[Dataset entries]

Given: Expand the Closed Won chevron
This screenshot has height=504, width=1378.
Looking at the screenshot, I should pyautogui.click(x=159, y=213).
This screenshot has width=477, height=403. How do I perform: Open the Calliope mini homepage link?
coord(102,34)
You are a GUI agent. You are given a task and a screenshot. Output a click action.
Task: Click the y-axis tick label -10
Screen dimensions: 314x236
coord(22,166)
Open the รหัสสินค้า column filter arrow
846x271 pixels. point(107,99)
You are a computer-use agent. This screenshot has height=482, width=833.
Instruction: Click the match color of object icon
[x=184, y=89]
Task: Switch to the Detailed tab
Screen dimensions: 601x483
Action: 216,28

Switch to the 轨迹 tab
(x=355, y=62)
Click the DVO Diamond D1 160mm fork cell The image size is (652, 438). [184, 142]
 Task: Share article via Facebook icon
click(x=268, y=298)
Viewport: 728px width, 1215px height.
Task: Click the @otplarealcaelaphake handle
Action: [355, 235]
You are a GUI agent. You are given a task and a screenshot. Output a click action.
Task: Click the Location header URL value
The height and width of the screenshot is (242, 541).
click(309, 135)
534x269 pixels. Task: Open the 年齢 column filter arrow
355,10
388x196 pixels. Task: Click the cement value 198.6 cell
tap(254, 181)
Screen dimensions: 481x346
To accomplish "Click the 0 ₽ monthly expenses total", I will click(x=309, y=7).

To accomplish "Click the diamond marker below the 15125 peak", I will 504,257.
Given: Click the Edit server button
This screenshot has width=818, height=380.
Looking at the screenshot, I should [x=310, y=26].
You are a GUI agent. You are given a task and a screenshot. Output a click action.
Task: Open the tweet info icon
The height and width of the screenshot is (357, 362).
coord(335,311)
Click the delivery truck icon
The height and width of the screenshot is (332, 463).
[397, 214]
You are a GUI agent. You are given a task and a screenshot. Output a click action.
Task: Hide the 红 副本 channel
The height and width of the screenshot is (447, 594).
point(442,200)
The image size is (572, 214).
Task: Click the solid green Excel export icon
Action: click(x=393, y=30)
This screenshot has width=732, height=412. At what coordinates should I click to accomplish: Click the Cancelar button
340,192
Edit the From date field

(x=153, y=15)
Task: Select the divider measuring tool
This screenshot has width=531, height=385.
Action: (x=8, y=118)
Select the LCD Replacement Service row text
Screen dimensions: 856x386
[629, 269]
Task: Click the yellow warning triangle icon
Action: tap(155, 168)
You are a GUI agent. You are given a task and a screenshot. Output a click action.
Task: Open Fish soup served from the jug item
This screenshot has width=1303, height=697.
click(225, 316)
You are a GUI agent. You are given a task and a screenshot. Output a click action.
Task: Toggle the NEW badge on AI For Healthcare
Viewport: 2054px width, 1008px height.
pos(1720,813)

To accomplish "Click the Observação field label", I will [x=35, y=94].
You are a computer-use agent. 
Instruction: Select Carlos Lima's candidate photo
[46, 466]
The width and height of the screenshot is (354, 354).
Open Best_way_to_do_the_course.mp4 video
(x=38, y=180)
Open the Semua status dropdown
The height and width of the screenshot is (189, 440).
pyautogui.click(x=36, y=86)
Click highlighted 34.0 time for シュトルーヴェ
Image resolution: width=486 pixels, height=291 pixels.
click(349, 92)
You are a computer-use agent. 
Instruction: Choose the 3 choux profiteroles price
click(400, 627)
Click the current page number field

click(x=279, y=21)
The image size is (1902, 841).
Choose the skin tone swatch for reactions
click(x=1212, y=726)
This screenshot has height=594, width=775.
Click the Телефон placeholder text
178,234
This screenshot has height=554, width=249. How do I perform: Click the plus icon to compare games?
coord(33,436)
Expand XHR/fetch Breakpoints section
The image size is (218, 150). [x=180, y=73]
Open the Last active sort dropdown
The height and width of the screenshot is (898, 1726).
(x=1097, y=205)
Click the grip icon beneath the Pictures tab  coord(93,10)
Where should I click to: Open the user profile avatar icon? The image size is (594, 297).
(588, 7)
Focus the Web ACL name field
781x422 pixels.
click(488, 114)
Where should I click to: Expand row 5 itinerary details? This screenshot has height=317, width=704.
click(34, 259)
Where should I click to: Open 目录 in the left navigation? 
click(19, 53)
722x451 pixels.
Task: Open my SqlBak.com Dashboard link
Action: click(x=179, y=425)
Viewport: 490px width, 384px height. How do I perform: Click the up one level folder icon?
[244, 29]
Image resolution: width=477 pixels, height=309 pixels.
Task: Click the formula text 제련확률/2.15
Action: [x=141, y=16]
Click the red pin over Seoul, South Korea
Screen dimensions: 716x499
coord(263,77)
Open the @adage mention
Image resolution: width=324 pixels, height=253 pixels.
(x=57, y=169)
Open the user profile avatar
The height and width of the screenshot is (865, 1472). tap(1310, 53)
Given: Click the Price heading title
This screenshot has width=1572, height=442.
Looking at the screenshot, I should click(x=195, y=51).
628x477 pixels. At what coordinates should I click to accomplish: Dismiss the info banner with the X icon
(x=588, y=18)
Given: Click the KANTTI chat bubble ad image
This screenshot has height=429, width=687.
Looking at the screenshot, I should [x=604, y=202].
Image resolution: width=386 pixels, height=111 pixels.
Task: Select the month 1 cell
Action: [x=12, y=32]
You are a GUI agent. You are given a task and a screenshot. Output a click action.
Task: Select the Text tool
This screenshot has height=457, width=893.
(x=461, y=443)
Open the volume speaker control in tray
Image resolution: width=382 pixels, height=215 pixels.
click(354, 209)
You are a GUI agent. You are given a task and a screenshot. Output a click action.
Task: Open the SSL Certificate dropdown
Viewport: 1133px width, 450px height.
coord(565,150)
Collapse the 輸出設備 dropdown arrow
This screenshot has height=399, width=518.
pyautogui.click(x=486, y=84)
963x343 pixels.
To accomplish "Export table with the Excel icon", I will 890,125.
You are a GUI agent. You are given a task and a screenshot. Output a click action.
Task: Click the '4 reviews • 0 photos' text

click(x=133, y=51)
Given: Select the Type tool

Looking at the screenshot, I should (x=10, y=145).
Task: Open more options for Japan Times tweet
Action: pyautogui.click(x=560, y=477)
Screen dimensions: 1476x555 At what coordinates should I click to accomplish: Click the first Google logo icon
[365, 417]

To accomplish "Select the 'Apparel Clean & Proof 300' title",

[/Dataset entries]

**Assignment**
Could every entry be given again exactly, with no line skipped?

**The answer**
Given: Expand the Closed Won chevron
This screenshot has height=504, width=1378.
Looking at the screenshot, I should pyautogui.click(x=159, y=213).
This screenshot has width=477, height=403. How do I perform: Open the Calliope mini homepage link?
coord(102,34)
You are a GUI agent. You are given a task and a screenshot. Output a click action.
Task: Click the y-axis tick label -10
Screen dimensions: 314x236
coord(22,166)
Open the รหัสสินค้า column filter arrow
846x271 pixels. point(107,99)
You are a computer-use agent. This screenshot has height=482, width=833.
Instruction: Click the match color of object icon
[x=184, y=89]
Task: Switch to the Detailed tab
Screen dimensions: 601x483
Action: 216,28

Switch to the 轨迹 tab
(x=355, y=62)
Click the DVO Diamond D1 160mm fork cell The image size is (652, 438). [184, 142]
 Task: Share article via Facebook icon
click(x=268, y=298)
Viewport: 728px width, 1215px height.
Task: Click the @otplarealcaelaphake handle
Action: [355, 235]
You are a GUI agent. You are given a task and a screenshot. Output a click action.
Task: Click the Location header URL value
The height and width of the screenshot is (242, 541).
click(309, 135)
534x269 pixels. Task: Open the 年齢 column filter arrow
355,10
388x196 pixels. Task: Click the cement value 198.6 cell
tap(254, 181)
Screen dimensions: 481x346
To accomplish "Click the 0 ₽ monthly expenses total", I will click(x=309, y=7).

To accomplish "Click the diamond marker below the 15125 peak", I will 504,257.
Given: Click the Edit server button
This screenshot has width=818, height=380.
Looking at the screenshot, I should [x=310, y=26].
You are a GUI agent. You are given a task and a screenshot. Output a click action.
Task: Open the tweet info icon
The height and width of the screenshot is (357, 362).
coord(335,311)
Click the delivery truck icon
The height and width of the screenshot is (332, 463).
[397, 214]
You are a GUI agent. You are given a task and a screenshot. Output a click action.
Task: Hide the 红 副本 channel
The height and width of the screenshot is (447, 594).
point(442,200)
The image size is (572, 214).
Task: Click the solid green Excel export icon
Action: click(x=393, y=30)
This screenshot has width=732, height=412. At what coordinates should I click to accomplish: Click the Cancelar button
340,192
Edit the From date field

(x=153, y=15)
Task: Select the divider measuring tool
This screenshot has width=531, height=385.
Action: (x=8, y=118)
Select the LCD Replacement Service row text
Screen dimensions: 856x386
[629, 269]
Task: Click the yellow warning triangle icon
Action: tap(155, 168)
You are a GUI agent. You are given a task and a screenshot. Output a click action.
Task: Open Fish soup served from the jug item
This screenshot has width=1303, height=697.
click(225, 316)
You are a GUI agent. You are given a task and a screenshot. Output a click action.
Task: Toggle the NEW badge on AI For Healthcare
Viewport: 2054px width, 1008px height.
pos(1720,813)

To accomplish "Click the Observação field label", I will [x=35, y=94].
You are a computer-use agent. 
Instruction: Select Carlos Lima's candidate photo
[46, 466]
The width and height of the screenshot is (354, 354).
Open Best_way_to_do_the_course.mp4 video
(x=38, y=180)
Open the Semua status dropdown
The height and width of the screenshot is (189, 440).
pyautogui.click(x=36, y=86)
Click highlighted 34.0 time for シュトルーヴェ
Image resolution: width=486 pixels, height=291 pixels.
click(349, 92)
You are a computer-use agent. 
Instruction: Choose the 3 choux profiteroles price
click(400, 627)
Click the current page number field

click(x=279, y=21)
The image size is (1902, 841).
Choose the skin tone swatch for reactions
click(x=1212, y=726)
This screenshot has height=594, width=775.
Click the Телефон placeholder text
178,234
This screenshot has height=554, width=249. How do I perform: Click the plus icon to compare games?
coord(33,436)
Expand XHR/fetch Breakpoints section
The image size is (218, 150). [x=180, y=73]
Open the Last active sort dropdown
The height and width of the screenshot is (898, 1726).
(x=1097, y=205)
Click the grip icon beneath the Pictures tab  coord(93,10)
Where should I click to: Open the user profile avatar icon? The image size is (594, 297).
(588, 7)
Focus the Web ACL name field
781x422 pixels.
click(488, 114)
Where should I click to: Expand row 5 itinerary details? This screenshot has height=317, width=704.
click(34, 259)
Where should I click to: Open 目录 in the left navigation? 
click(19, 53)
722x451 pixels.
Task: Open my SqlBak.com Dashboard link
Action: click(x=179, y=425)
Viewport: 490px width, 384px height. How do I perform: Click the up one level folder icon?
[244, 29]
Image resolution: width=477 pixels, height=309 pixels.
Task: Click the formula text 제련확률/2.15
Action: [x=141, y=16]
Click the red pin over Seoul, South Korea
Screen dimensions: 716x499
coord(263,77)
Open the @adage mention
Image resolution: width=324 pixels, height=253 pixels.
(x=57, y=169)
Open the user profile avatar
The height and width of the screenshot is (865, 1472). tap(1310, 53)
Given: Click the Price heading title
This screenshot has width=1572, height=442.
Looking at the screenshot, I should click(x=195, y=51).
628x477 pixels. At what coordinates should I click to accomplish: Dismiss the info banner with the X icon
(x=588, y=18)
Given: Click the KANTTI chat bubble ad image
This screenshot has height=429, width=687.
Looking at the screenshot, I should [x=604, y=202].
Image resolution: width=386 pixels, height=111 pixels.
Task: Select the month 1 cell
Action: [x=12, y=32]
You are a GUI agent. You are given a task and a screenshot. Output a click action.
Task: Select the Text tool
This screenshot has height=457, width=893.
(x=461, y=443)
Open the volume speaker control in tray
Image resolution: width=382 pixels, height=215 pixels.
click(354, 209)
You are a GUI agent. You are given a task and a screenshot. Output a click action.
Task: Open the SSL Certificate dropdown
Viewport: 1133px width, 450px height.
coord(565,150)
Collapse the 輸出設備 dropdown arrow
This screenshot has height=399, width=518.
pyautogui.click(x=486, y=84)
963x343 pixels.
To accomplish "Export table with the Excel icon", I will 890,125.
You are a GUI agent. You are given a task and a screenshot. Output a click action.
Task: Click the '4 reviews • 0 photos' text

click(x=133, y=51)
Given: Select the Type tool

Looking at the screenshot, I should (x=10, y=145).
Task: Open more options for Japan Times tweet
Action: pyautogui.click(x=560, y=477)
Screen dimensions: 1476x555 At what coordinates should I click to accomplish: Click the first Google logo icon
[365, 417]

To accomplish "Select the 'Apparel Clean & Proof 300' title",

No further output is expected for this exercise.